How Can I Invest For My Kids?
Investing for your children can not only provide a great financial advantage for your kids when they grow up, but it also introduces them to good money habits and the benefits of delayed gratification.
Whether it’s pocket money from doing chores around the house, birthday money, an inheritance, or you just want to help set them up financially, many parents want to invest for their kids.
However, with so many different options to choose from, it can be difficult to decide which is right for your children, this can often lead to putting this important task into the ‘too hard’ basket.
While it can be difficult, the sooner you start, the better of your children will be in the long run.
Tax
Let’s get the boring stuff out of the way. Tax.
In Australia, minors (those under 18) are generally taxed at penalty rates on unearned income such as interest, rent and dividends (this being investment income)
Minor Penalty Tax Rates (2019-20)
Income | Tax rates for 2019–20 income year |
$0 – $416 | Nil |
$417 – $1,307 | Nil plus 66% of the excess over $416 |
Over $1,307 | 45% of the total amount of income that is not excepted income |
Source: ATO
There are exemptions to these tax rates, but for the purposes of this article and investment income, these are the tax rates which would apply.
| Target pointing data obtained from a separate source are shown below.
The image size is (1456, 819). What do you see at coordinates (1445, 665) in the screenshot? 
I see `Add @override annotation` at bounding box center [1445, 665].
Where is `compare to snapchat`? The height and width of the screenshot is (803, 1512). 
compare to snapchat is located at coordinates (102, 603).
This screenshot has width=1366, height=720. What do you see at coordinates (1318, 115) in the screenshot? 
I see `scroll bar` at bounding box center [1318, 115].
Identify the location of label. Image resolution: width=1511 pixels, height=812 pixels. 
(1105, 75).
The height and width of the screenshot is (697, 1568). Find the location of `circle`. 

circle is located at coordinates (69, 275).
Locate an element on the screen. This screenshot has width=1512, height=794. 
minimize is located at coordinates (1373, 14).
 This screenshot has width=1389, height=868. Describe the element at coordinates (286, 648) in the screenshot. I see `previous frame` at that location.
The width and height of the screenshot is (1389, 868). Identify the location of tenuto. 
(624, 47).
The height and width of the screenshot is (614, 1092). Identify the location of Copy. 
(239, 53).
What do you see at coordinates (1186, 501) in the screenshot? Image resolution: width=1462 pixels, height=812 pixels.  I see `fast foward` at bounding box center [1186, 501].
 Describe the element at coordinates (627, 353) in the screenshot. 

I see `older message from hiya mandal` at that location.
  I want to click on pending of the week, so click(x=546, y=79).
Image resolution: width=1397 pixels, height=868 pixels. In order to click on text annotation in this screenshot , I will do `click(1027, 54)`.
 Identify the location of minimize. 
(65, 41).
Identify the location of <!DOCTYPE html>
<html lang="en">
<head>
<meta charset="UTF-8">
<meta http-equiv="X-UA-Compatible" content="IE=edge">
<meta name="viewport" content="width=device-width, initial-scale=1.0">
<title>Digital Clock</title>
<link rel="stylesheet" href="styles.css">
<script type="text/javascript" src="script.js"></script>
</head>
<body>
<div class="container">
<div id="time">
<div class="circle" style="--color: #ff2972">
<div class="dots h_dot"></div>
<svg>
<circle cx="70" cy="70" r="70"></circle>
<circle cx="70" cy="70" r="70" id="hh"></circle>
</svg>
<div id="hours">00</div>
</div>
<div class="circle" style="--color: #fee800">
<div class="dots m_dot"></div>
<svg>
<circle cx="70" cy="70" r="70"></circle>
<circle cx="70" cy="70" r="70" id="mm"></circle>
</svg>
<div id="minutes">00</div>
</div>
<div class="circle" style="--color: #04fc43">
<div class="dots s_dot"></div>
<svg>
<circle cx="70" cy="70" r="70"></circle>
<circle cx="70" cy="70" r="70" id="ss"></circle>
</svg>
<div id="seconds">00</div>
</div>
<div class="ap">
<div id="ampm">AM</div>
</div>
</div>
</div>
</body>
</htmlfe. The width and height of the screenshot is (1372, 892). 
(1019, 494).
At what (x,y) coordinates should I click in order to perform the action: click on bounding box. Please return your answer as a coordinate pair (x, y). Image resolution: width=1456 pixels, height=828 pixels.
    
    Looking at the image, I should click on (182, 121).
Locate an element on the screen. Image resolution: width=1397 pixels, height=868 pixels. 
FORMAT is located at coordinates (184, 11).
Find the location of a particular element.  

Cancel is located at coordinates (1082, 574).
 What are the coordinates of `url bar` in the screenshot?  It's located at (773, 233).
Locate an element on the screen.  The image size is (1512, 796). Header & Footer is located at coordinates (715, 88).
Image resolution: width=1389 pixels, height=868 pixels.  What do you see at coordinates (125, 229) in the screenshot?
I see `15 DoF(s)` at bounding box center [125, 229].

Whose name should I invest in?
As you are investing for your child, some would assume you would simply invest in the child’s name. However, it is important to consider the tax implications of doing this as mentioned above.
Therefore, another common way parents invest for their children is by holding the assets in their own name in trust for the child.
While this helps to avoid the minor penalty tax rates, as the investment is in your own name, you are now liable for the tax obligation of the investment. This might be a problem if you are on a large income and therefore on a higher marginal tax rate.
Determining the best course of action will depend on the size of the investment and the investment vehicle you choose.
What should I invest in?
There are many different investment vehicles and options to choose from. These are some of the most popular choices parents turn to:
Bank Accounts
Very straightforward and easy to understand. You can set up a standard bank account and begin putting money away for your children.
However, in a low-interest rate environment like the one we are in at the moment, the return on these accounts is quite low. Depending on your investment time frame, there could be better options to get a greater return on your child’s investment.
Shares and Managed Funds
This type of investment is better suited for a long term investment given it is higher risk. However, depending on when you start this investment for your child, you may be prepared to ride the ups and downs of the market to get the greater long term return.
These types of investments generally require legal capacity and as such, they are usually registered in the parents name and held in trust for the child.
Superannuation
If you are wanting to put away some money for your children for a really long time, superannuation could be a great option.
Different super funds have different rules, but generally, children can become members of super funds.
Due to the attractive tax treatment of putting money into super, it is a great long term investment vehicle. However, depending on the exact purpose and time frame of your investment, this may not be right for you or your child.
Investment Bonds (also known as Insurance Bonds)
An investment bond is actually a type of life insurance policy with a twist. These bonds offer a range of different investment options you can invest in and also have special tax rules which can be particularly attractive when investing over a long time frame.
Investment bonds can be withdrawn in part or full at any time, although there may be tax implications.
A great feature of investment bonds is that they can be set up so that when your child reaches a certain age, the ownership of the money passes to them. For example, you may set this up so that when your child reaches 18 they can buy a car, or when they reach 21 this money can be put towards a home deposit or overseas travel.
So what’s right for me?
Deciding on the best investment option for your child will depend on a lot of things including your income, investment time frame, how much and how often you want to invest. However, the most important thing to consider is the goal of the investment.
Whether you are saving for your child’s education, future home deposit, first car or overseas travel will greatly influence what is the right option for you and your family.